In statistics, many time series exhibit cyclic variation known as seasonality, defined as the repetitive and predictable movement around the trend line. It is detected by measuring the quantity of interest for small time intervals, such as days, weeks, months or quarters. The best known seasonal progression is the outdoor temperature. Based on the time of the year, you probably know the range of temperatures you can expect. Let’s visualize the temperature in the Northwestern U.S. on picture below:
We don’t have to be statistical experts to clearly see the seasonal cyclic movement of temperature, which is very similar every year. To be able to predict temperature for the next year, it’s very useful to calculate seasonal pattern. For now, you can think about the pattern as an average temperature for a given day over all years.
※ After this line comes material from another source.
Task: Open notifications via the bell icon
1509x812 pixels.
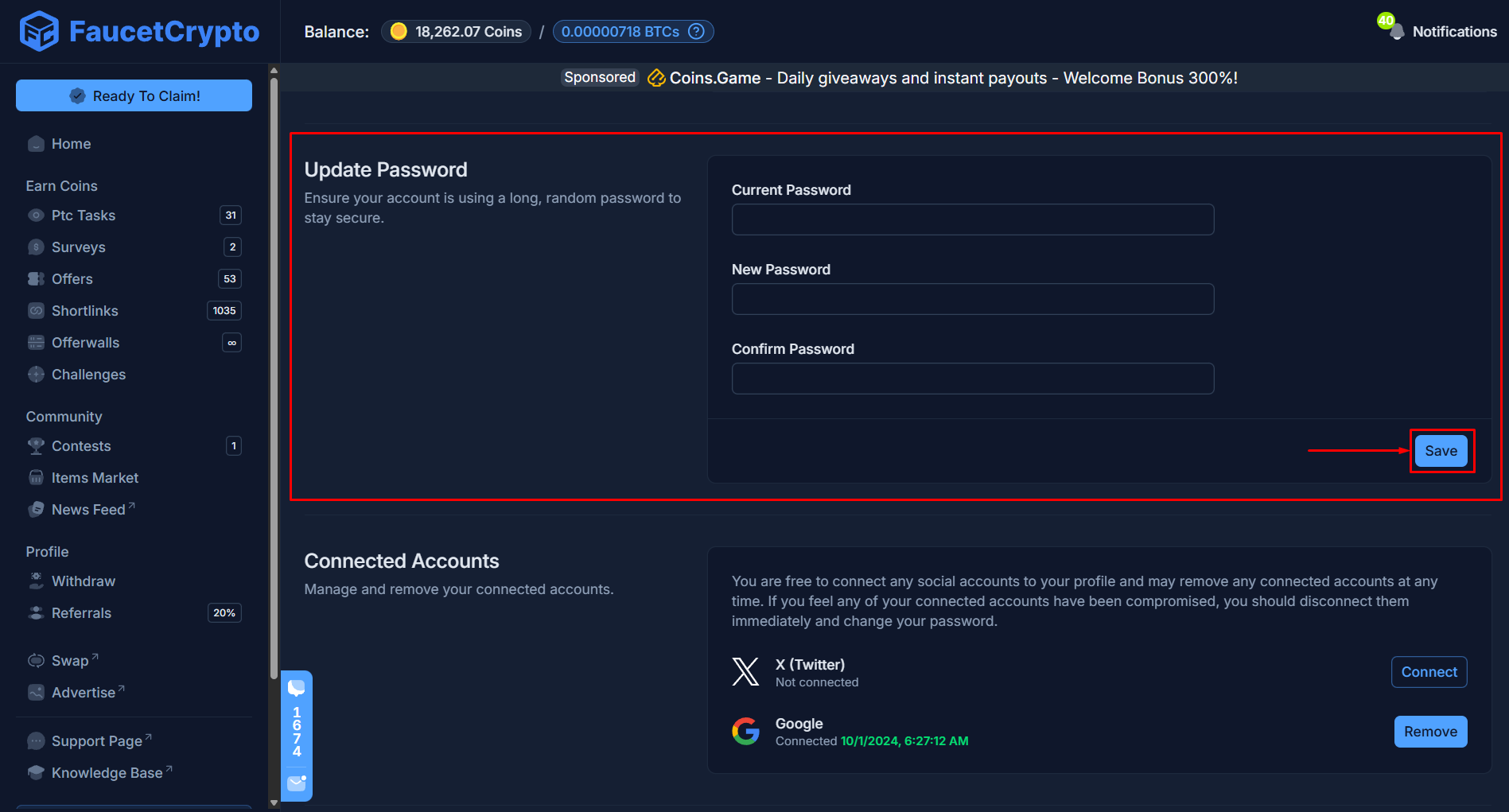Action: 1397,32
Temperature pattern is calculated in the next picture (red line is the pattern, black lines are the individual years charted on the same X axis):
Now imagine instead of temperature some commodity price. That would be an excellent trade, wouldn’t it? Buy in February, close and reverse position around the end of July and close at the end of the year. And repeat that every year. Unfortunately we can’t trade temperature that way.
But the prices of goods are subject to seasonal tendencies as a result of natural processes, for example harvest (supplies of grain peak at harvest and drop off through the year) or weather periods occurring at various times of the year (oil is less expensive in summer than in winter during the heating season). And we have other important annual events, which can create yearly cycles in supply and demand. For example, the U.S. income taxes due date April 15th, dividend payments on certain dates, end of the fiscal year and maybe something more exotic like a mood improvement prior to holidays.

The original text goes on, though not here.